Stored items:

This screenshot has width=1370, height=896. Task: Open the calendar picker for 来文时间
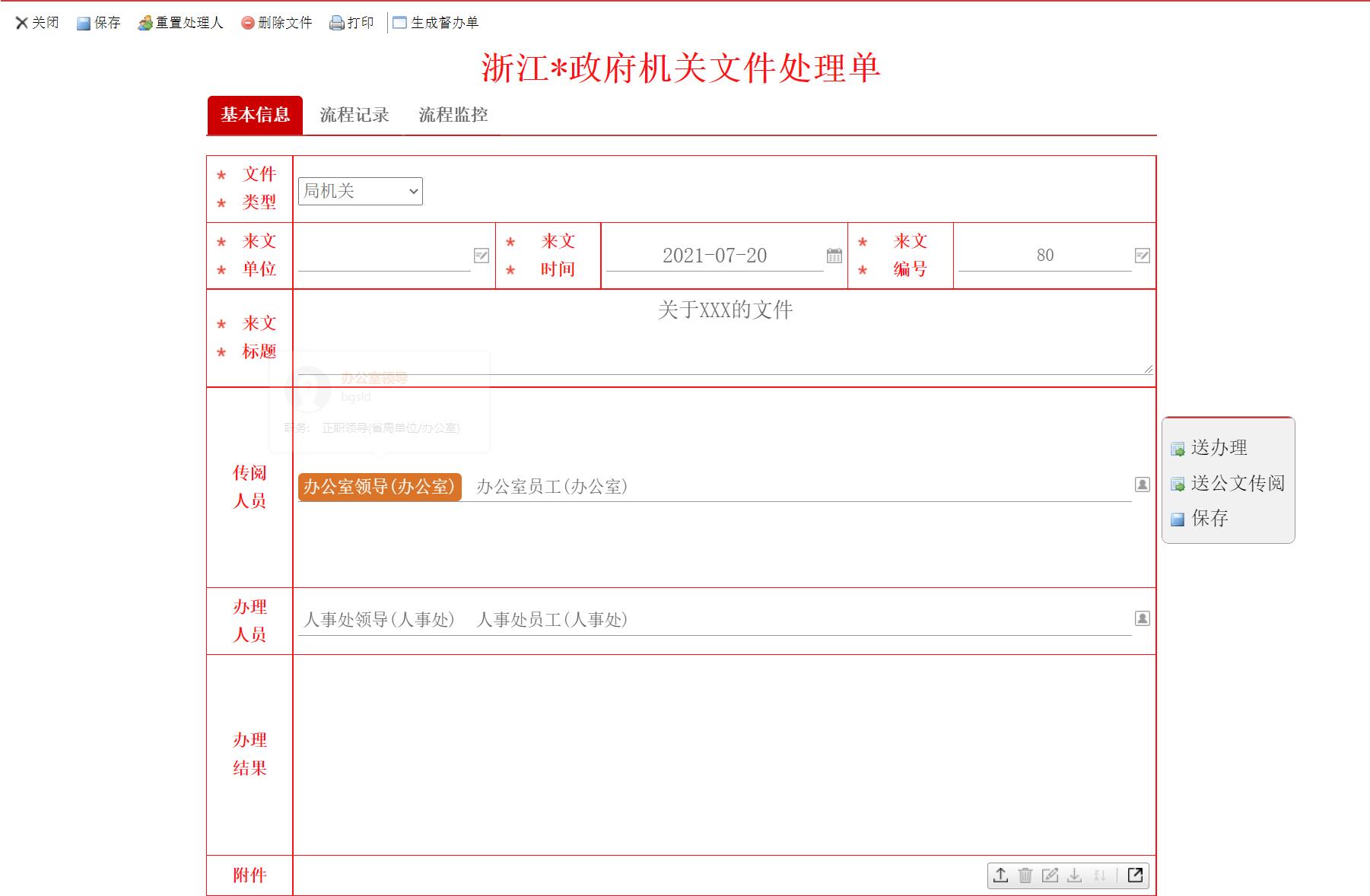click(x=834, y=256)
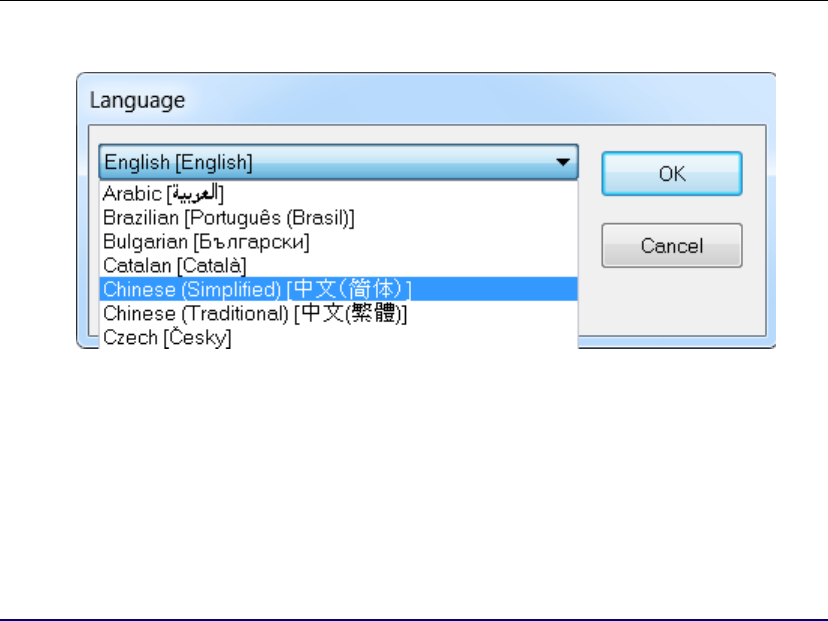Select the highlighted Chinese (Simplified) entry
The image size is (828, 621).
(257, 289)
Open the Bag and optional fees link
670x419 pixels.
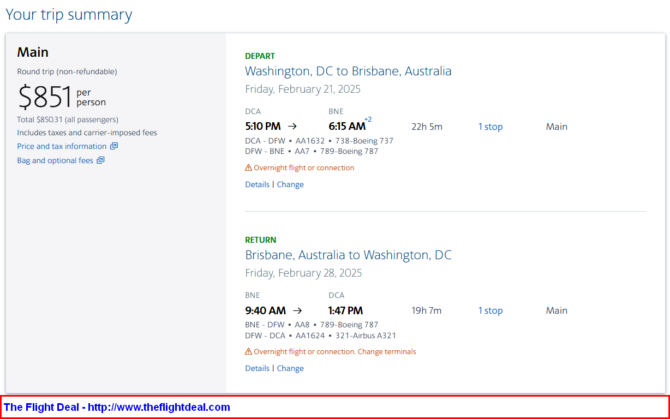[x=55, y=160]
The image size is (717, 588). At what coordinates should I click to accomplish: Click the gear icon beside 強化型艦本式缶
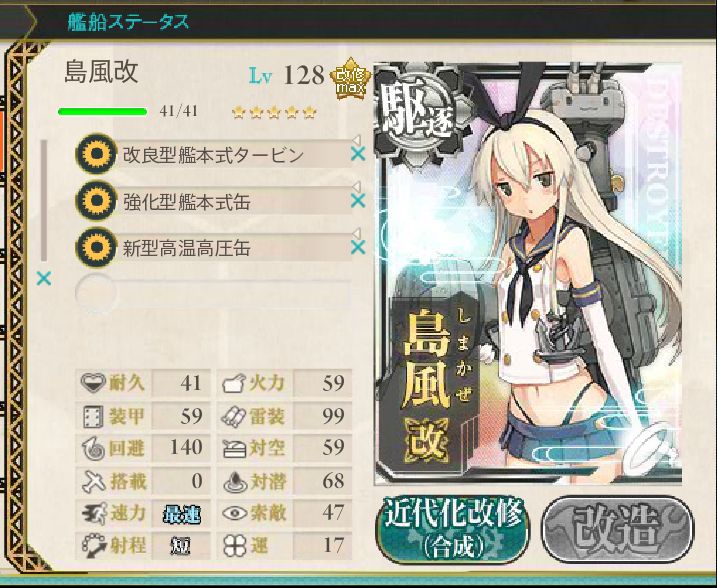pos(96,200)
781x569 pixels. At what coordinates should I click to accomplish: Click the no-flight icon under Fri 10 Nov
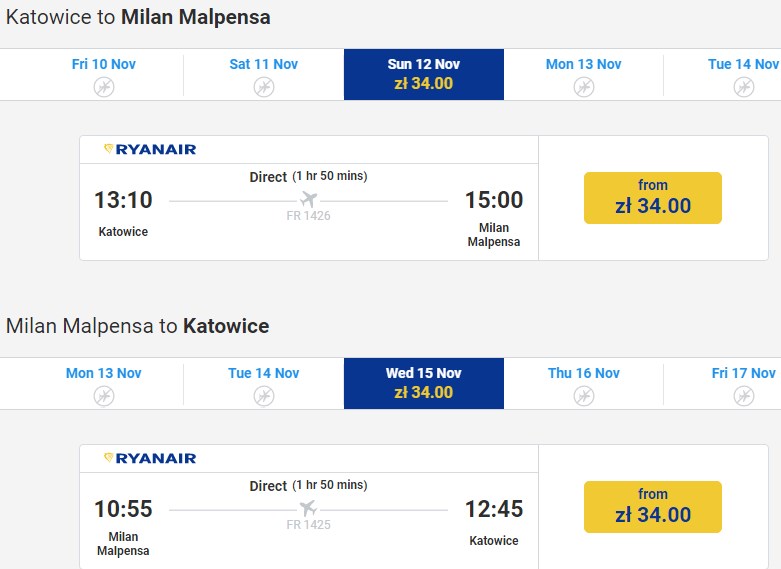tap(104, 87)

| Work order |
Your copy should match the entries above exactly and contain no pictures.

| Output for this task |
This screenshot has width=1370, height=896. Task: Open the calendar picker for 来文时间
click(x=834, y=256)
Select the highlighted Chinese (Simplified) entry
The image size is (828, 621).
(257, 289)
Open the Bag and optional fees link
670x419 pixels.
[x=55, y=160]
The image size is (717, 588). At what coordinates should I click to accomplish: Click the gear icon beside 強化型艦本式缶
pos(96,200)
781x569 pixels. At what coordinates should I click to accomplish: Click the no-flight icon under Fri 10 Nov
tap(104, 87)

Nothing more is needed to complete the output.